Biologist Carolina Bezamat, from Socioambiental, participated in the flights and told a little about the experience.
As expected for a winter campaign, we saw several whales, mainly humpback whales that come to Brazil at this time of year to reproduce. We also saw a very large group of about 300 dolphins. When we passed them, we didn't know there were so many, but we suspect it was a large group as observers on both sides saw it. We got happy.
The researchers also spotted a porpoise, the most endangered species of dolphin along the Brazilian coast.
For Fernando Gonçalves de Almeida, environmental monitoring coordinator at Petrobras, the adoption of a monitoring approach with multiple data collection methods projects the PMC-BS as one of the largest and most important cetacean monitoring projects ever carried out in Brazil.
The legacy that the development of the project will leave for the technical and scientific knowledge of this group goes far beyond meeting legal requirements. It is today the most complete and longest-running cetacean monitoring project developed in Brazil.

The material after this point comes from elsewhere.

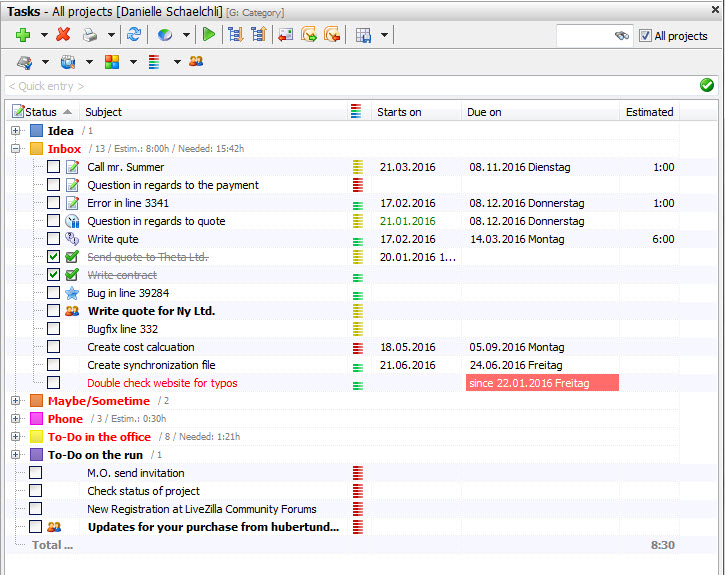
Task: Open the Write quote for Ny Ltd. task
Action: click(x=151, y=311)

The second stage of the monitoring flights, which went from Cabo Frio - RJ to the border between the states of Rio Grande do Norte and Ceará, was not a legal condition. The research carried out by Projeto Baleia Jubarte, in addition to estimating the size of the population, helps to determine the distribution of whales along our coast and identifies areas of greater concentration. The work also makes it possible to understand the potential overlaps with human activities in these areas and to work preventively to reconcile uses and mitigate impacts.

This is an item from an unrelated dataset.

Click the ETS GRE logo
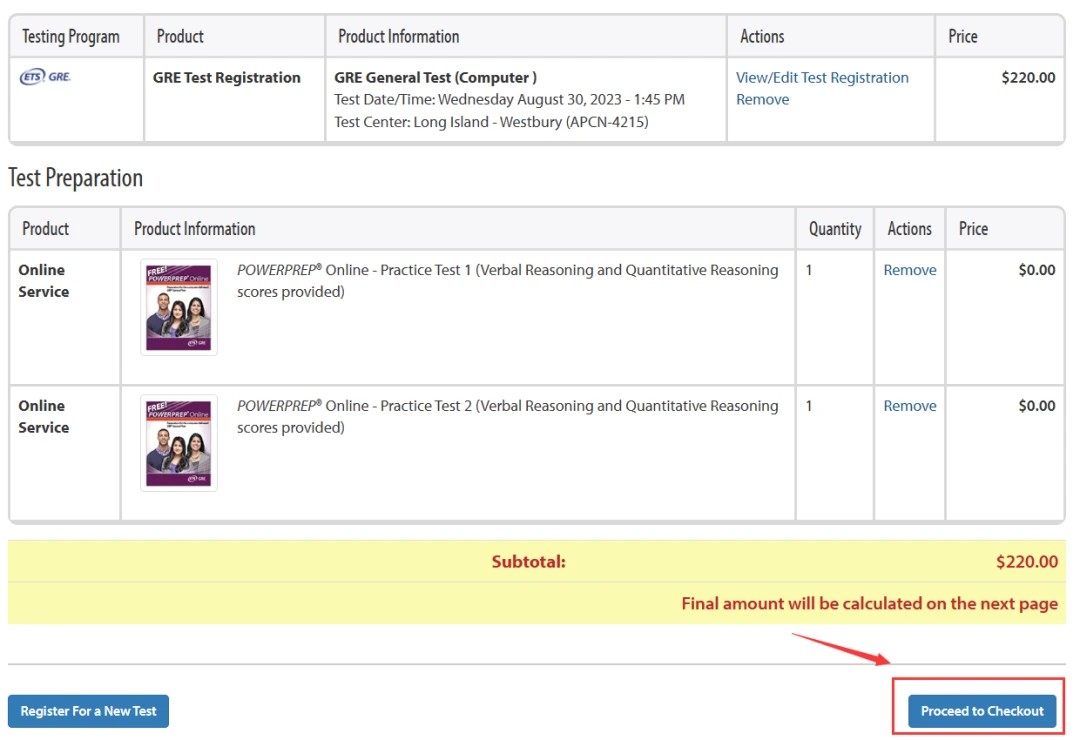This screenshot has width=1080, height=740. (x=45, y=77)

About the Humpback Whale Project
Operating for 30 years in the research and conservation of humpback whales and the marine environment in Brazil, the project is sponsored by Petrobras through the Petrobras Socioenvironmental Program and is part of the Biomar Network. The network's projects (Albatroz, Coral Vivo, Dolphin Spinner, Jubarte and Tamar) act in an integrated manner in the conservation of marine biodiversity in Brazil.